Me: “You explain the reason why and the right thing to do”
Him:  “But what if they don’t listen?”
Me: “You take away privileges and have consequences”
Then I realized that most kids don’t have anything you can take away as punishment… no X-Box or TV.  You could take away their old tire and stick but then they would find a old water bottle and be just as happy. Not that it excuses hitting children but when life is such a challenge anyway, finding “creative punishments and consequences” probably isn’t on the top of anyone’s to-do list.  This is all just my guilty ramblings. Jalique and his brothers are generally well-cared for despite their insanely extreme poverty and their mother seems loving so I am sure it will turn out okay. I just haven’t been in a situation before I could be the cause of a kid getting hit. In school, I always deal with stuff myself to avoid the harsh school discipline (one girl just got expelled for having a cell phone).  I better stop writing before I burst into tears.
But I swear, if he climbs on my windows again after this, I could be pushed into a homicidal state. In fact, its almost guaranteed.

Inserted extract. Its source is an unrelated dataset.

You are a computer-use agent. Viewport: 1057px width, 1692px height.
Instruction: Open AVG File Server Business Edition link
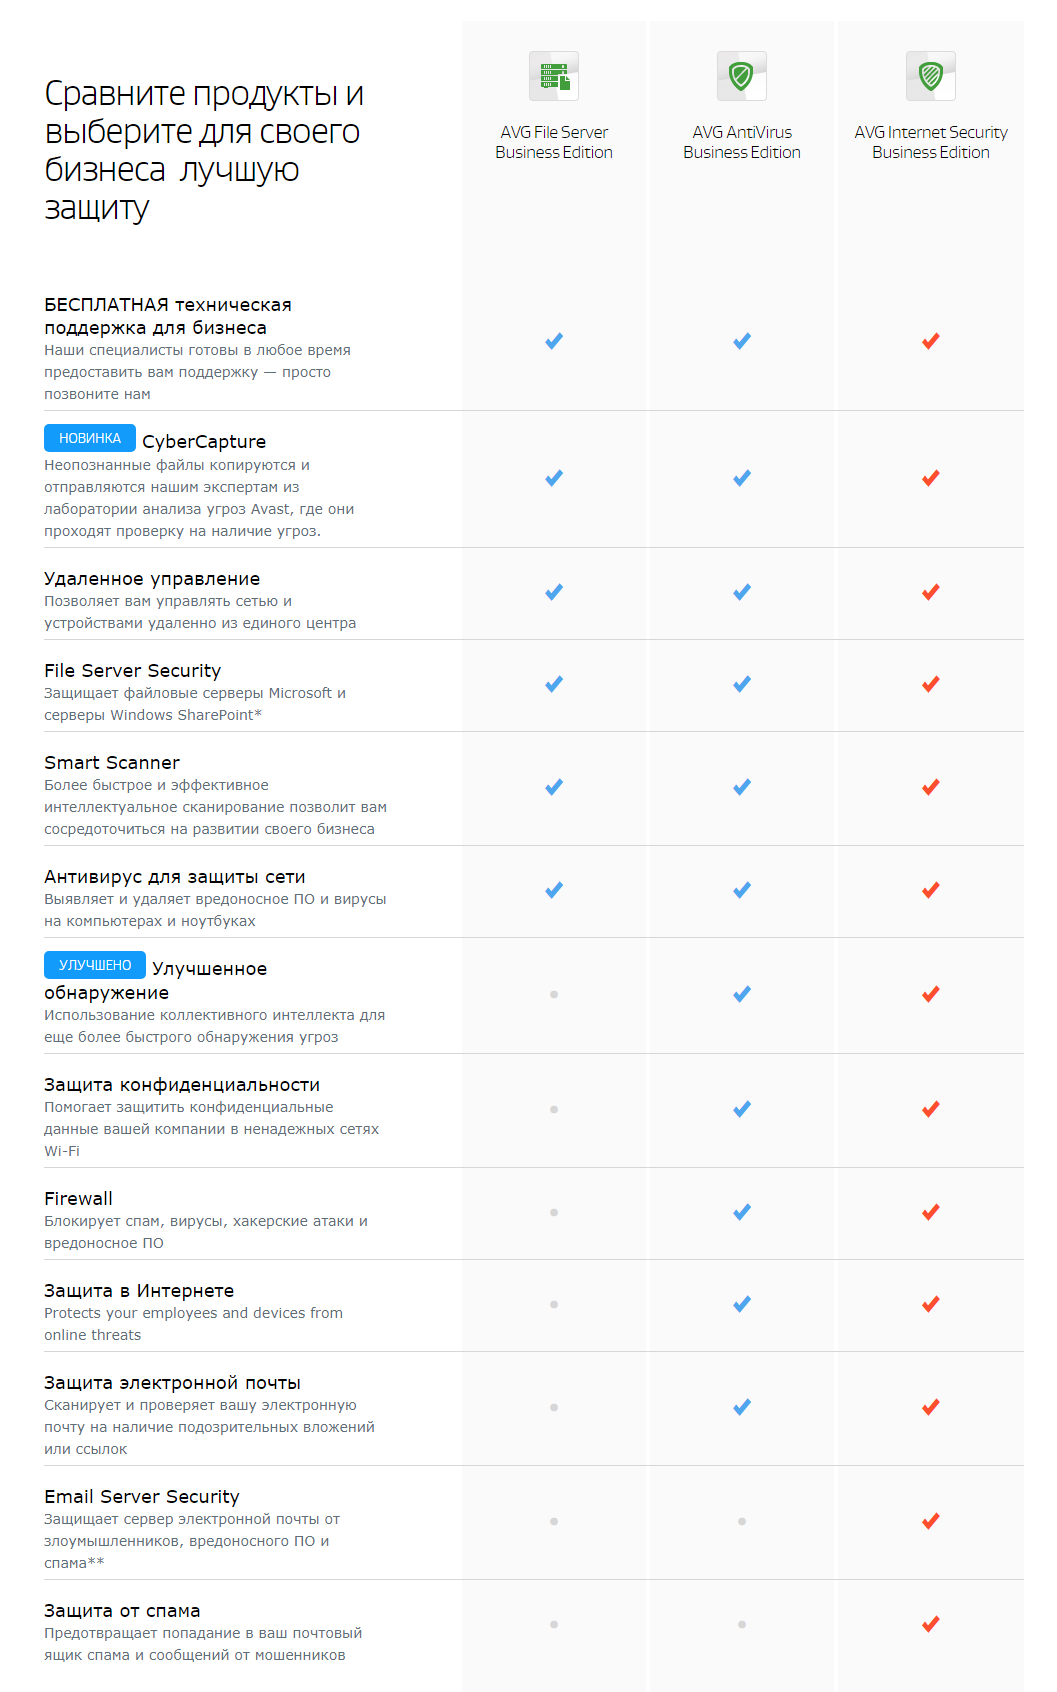(554, 142)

UPDATE: The mother came by with Jalique and his brother Manudi and a stick to show she had hit them. I spent the night crying. I saw them this morning but they both seemed fun and gave me hugs. I think Manudi is more pissed he got dragged into it when it wasn't his fault. They seem recovered but I can't get rid of the lump in my stomach. Maybe my 8:00 AM debate about homosexuality will turn it around.

1 comment:

  1. I dealt with this exact issue when I was teaching 3rd grade. Most of the students had parents that were from the Islands or Central America, and came from cultures where beating was the accepted discipline method. I knew that if I threatened to call home, I was basically threatening them with a beating. I knew that if I did call home, I was basically beating them, even if it was not me wielding the belt or the hairbrush or whatever. I spoke at length with the assistant principal of the school, who had been working with the population for more than 20 years, and who I really respected. She told me that there is a clear difference, even in cultures where beatings that make us shudder in disgust, between abuse and discipline-- that sometimes, regrettably, there are parents who take things to a level that is culturally unacceptable ot the community and they are condemned by the community for doing so. She also said that in terms of raising a happy and healthy child, that it is not the beatings themselves, that impair their mental health. But if they differ significantly from the cultural norm. So if you live in Park Slope, for example, where any sort of corporal punishment is generally viewed as horrible, even getting a light slap on the behind could be traumatic for you because it is a level of violence that you have never experienced. If you live in a society (like most of America in the 1950's) where most kids receive spankings, it's only detrimental if you begin to perceive that your physical punishment is out of the norm. She also had a lot to say about just respecting and existing within the culture that you are working with-- most parents told me they had beaten their child after a complaint, because they wanted me to know that they were GOOD parents, and they certainly wouldn't have appreciated any judgement on their parenting from me. Another point that she made is that true abuse is generally hidden, by the parents AND the children. So it's really hard, but you have to just accept the culture you are in-- there is only so much you can change. And I would point to the fact that post-beating, your little friend was running around and playing like nothing had happened. He was okay. Don't beat yourself up.